On his trade mission to China last month, Prime Minister Stephen Harper should have asked his hosts to stop exporting the products of slave labour to Canada, and to shut down their extensive network of slave-labour camps. Toward that end, he should have begun negotiating an arrangement with China that would ensure Canadians do not unwittingly buy products made with slave labour.
China engages systematically in forced labour in all forms of detention facilities — prisons that house sentenced criminals, administrative detention centers for those not yet charged, and “re-education through labour” camps.
A 1998 declaration of the International Labour Organization (ILO) commits all member states, including China, to eliminate forced labour. The Government of China reported to the ILO that its constitution prohibits forced labour, and that there is a national policy of eliminating the practice. Yet, forced labour in detention remains part of Chinese domestic law: Article 58 of the Chinese Law on Prisons stipulates that a warden may punish a prisoner who is able‑bodied but refuses to work.
The United States signed a memorandum of understanding with China in 1992 committing Beijing to ensure that prison labour products are not exported to the United States. In 1994, Washington signed a statement of co-operation that in principle allowed U.S. officials to gain access to Chinese production facilities suspected of exporting prison-labour products. But the U.S. China Economic and Security Review Commission, in its report to Congress for 2008, wrote that “the Chinese government has not complied with its commitments” under the 1992 and 1994 agreement, thereby “making it impossible for U.S. officials to conduct complete and useful investigations of such allegations.”
But even if compliance with these agreements is poor, their mere existence is a good first step. Canada should enter into similar agreements with China, and then do what it can to enforce them.
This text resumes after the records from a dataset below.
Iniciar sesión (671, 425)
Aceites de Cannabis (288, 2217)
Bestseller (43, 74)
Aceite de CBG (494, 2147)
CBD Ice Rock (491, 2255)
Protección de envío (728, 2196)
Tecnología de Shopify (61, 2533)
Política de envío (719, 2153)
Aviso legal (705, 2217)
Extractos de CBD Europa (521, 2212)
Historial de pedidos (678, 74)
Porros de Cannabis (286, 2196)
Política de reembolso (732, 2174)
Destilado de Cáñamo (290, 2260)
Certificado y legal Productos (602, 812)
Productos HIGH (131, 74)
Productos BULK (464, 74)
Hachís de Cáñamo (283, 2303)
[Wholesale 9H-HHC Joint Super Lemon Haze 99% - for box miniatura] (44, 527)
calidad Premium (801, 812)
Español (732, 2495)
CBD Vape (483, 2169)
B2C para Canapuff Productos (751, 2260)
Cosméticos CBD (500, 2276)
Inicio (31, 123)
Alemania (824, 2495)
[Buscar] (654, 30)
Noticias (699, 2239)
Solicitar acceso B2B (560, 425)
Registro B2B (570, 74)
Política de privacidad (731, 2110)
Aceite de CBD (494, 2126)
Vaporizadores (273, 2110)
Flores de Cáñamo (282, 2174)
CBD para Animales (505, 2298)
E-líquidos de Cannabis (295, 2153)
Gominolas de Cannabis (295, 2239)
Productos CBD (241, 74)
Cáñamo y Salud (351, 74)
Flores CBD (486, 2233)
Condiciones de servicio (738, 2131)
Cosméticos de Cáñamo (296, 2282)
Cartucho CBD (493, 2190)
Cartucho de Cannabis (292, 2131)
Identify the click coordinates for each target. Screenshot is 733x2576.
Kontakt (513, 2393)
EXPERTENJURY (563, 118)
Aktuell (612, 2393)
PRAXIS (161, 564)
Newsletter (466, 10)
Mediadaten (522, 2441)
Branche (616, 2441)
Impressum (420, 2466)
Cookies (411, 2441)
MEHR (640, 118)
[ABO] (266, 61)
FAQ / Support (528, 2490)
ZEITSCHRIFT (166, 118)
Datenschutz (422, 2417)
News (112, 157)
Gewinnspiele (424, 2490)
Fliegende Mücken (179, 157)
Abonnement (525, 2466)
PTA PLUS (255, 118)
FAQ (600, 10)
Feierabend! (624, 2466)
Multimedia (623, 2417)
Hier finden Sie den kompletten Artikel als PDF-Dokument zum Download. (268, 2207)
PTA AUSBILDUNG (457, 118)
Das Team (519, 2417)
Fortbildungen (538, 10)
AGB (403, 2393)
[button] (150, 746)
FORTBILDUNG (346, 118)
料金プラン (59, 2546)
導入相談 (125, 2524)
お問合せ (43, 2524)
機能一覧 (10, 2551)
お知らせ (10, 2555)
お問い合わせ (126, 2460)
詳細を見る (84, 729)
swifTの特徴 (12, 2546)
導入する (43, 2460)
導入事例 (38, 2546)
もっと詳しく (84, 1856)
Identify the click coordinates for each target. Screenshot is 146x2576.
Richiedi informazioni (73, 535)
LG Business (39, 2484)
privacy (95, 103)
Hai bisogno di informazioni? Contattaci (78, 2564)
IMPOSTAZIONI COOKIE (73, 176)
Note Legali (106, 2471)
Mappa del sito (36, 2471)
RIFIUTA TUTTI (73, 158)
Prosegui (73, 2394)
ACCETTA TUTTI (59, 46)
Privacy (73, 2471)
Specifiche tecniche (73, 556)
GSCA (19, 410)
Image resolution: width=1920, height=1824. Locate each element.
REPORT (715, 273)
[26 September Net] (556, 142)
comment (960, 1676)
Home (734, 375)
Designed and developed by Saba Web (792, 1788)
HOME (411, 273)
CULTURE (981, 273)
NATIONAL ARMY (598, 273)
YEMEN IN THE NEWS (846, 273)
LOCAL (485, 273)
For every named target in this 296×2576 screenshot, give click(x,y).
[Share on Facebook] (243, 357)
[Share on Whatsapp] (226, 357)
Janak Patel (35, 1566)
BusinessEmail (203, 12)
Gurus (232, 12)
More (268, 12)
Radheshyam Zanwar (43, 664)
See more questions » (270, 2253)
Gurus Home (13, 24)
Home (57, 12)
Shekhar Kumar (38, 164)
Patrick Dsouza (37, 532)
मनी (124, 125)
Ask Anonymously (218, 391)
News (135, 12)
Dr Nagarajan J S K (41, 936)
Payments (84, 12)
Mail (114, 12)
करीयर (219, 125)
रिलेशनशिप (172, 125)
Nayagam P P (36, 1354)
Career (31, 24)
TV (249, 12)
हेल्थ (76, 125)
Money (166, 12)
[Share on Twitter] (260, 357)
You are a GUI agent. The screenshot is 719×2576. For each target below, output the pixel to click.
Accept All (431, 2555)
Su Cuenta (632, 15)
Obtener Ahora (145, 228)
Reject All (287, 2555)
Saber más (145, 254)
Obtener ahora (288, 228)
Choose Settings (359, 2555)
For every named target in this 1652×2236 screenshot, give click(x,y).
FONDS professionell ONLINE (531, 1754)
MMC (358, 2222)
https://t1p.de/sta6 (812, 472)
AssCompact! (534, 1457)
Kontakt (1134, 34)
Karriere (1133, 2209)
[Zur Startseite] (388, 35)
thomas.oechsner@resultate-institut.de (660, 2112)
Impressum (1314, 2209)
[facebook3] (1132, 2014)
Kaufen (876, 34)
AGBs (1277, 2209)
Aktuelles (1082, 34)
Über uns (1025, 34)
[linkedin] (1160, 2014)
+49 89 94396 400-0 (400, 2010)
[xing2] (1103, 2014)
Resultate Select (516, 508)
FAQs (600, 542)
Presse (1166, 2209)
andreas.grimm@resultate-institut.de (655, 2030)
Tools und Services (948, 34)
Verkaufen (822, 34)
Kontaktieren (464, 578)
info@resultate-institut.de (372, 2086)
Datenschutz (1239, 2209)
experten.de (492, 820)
The more countries that enter into such agreements, the more combined pressure can be exerted on Beijing.
Speaking to U.S. journalists in 1993, in answer to questions about the desire by rights groups to inspect prisons, then Chinese Foreign Minister Qian Qichen said: “I believe that if the Red Cross does put forward such a request … we would give positive consideration to that request.” In fact, the Red Cross did put forward such a request, and there was no positive consideration. Though almost 20 years have passed since then, Mr. Harper should ask the Chinese President to make good on those 1993 words, and permit unrestricted International Committee of the Red Cross access to Chinese places of detention.
Under the United Nations Human Rights Council Universal Periodic Review, the government of Canada, along with the United Kingdom, Hungary, the Czech Republic, France, Sweden and New Zealand, recommended in 2009 that China abolish all forms of arbitrary detention, including “re-education through labour” camps. The Government of China said no to this recommendation. But there is no reason why Canada should not keep pressing the issue.
Most of the population of Chinese slave labour camps are practitioners of Falun Gong, a spiritual movement that the Communist Party banned in 1999 out of fear that the ideological supremacy of the Party was threatened by its popularity. The U.S. State Department has concluded that “Falun Gong adherents constituted at least half of the 250,000 officially recorded inmates in [China’s] re-education‑through‑labour camps.” (Unofficial estimates suggest that there are actually 1,200 forced labour camps, with 2 million inmates.)
We concluded, in two reports in 2006 and 2007 and a book published in 2009 under the title Bloody Harvest, that Falun Gong practitioners have been killed in the tens of thousands, and their organs sold for transplants. Chinese arbitrary detention facilities are not just forced labour camps, in other words: They also are vast forced organ-donor banks.
Goods imported into Canada should withstand scrutiny on both economic and ethical terms. A trade mission to a communist state exporting the products of slave labour around the world at rock bottom prices should do more than seek favourable terms of trade for Canada. Its leaders, including the Prime Minister himself, should do what they can to end the abhorrent practice of slave labour in China.